The Art of Leaving a Great Voicemail

August 4th, 2015

Although e-mails and texts are typical ways to deliver a message, phone calls are not out-of-date, and are often quicker. If they don’t answer, leave a voicemail to avoid playing “phone tag” all day. There is a right way and a wrong way to leave a voicemail, so here are some tips on how to leave a great one:

State Your First and Last Name

The person whom you are calling will need to know who you are. It’s best to lead with this information, otherwise it may  be forgotten. If the person you are calling doesn’t directly know you, feel free to add your title or affiliation so they can easily make connections about you at a later time.

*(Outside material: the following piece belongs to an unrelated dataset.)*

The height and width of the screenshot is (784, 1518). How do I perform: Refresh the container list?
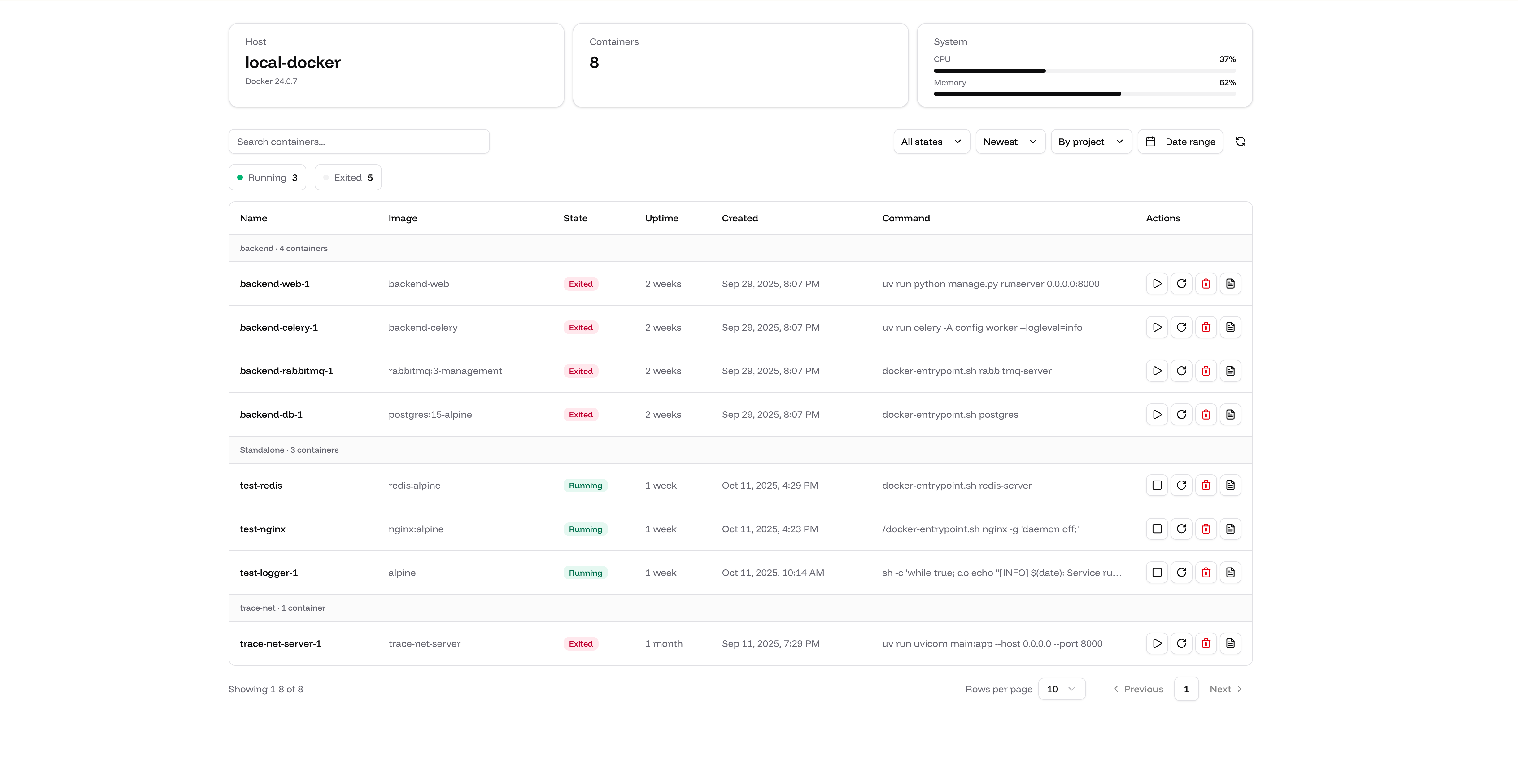(1241, 142)
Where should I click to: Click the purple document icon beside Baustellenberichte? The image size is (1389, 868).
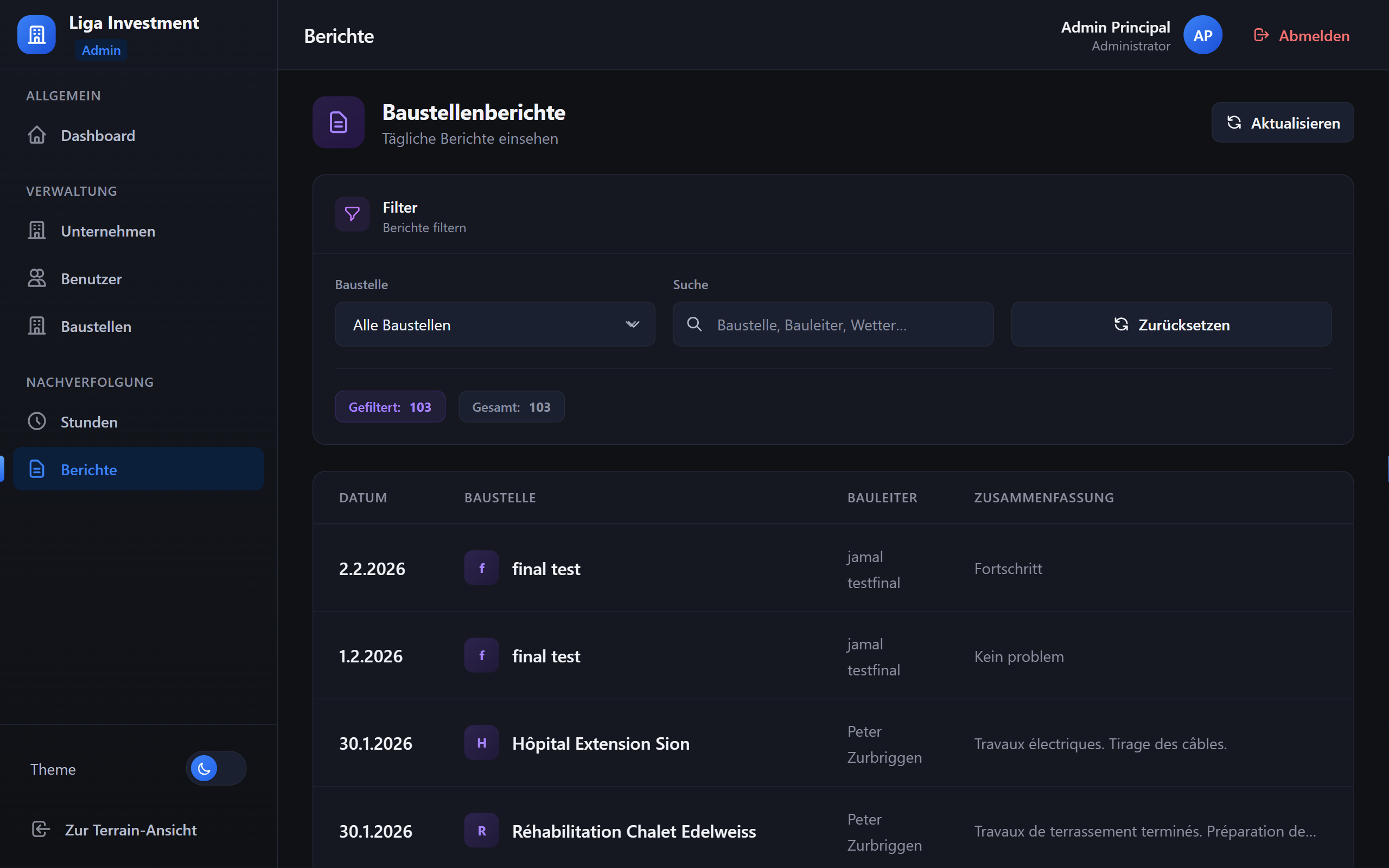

State Your Reason for Calling

Don’t beat around the bush. Voicemails are meant to be short and succinct, so right after you state your name, mention why you’re calling. Even if you have a lot to discuss with that person, try to summarize the point of your call in a sentence or two. It’s perfectly acceptable to state that you have more to discuss later, but you don’t want them to stop listening to your message before you have finished talking.

Say What Time You Called

Don’t assume that the person receiving your voicemail has visual voicemail. For starters, you could be calling a landline or a Google Voice number. Always say what time you called on what date, so they have a frame of reference when they’re trying to figure out times to call you back. This will help keep you organized as well.

Leave Your Contact Information Multiple Times

When you close out the voicemail, it’s common sense that you should leave your contact information so the recipient can call you back. Make sure that you leave your contact information more than just once. This will ensure that the recipient actually receives the contact information and that it isn’t lost in garble or mispronunciations.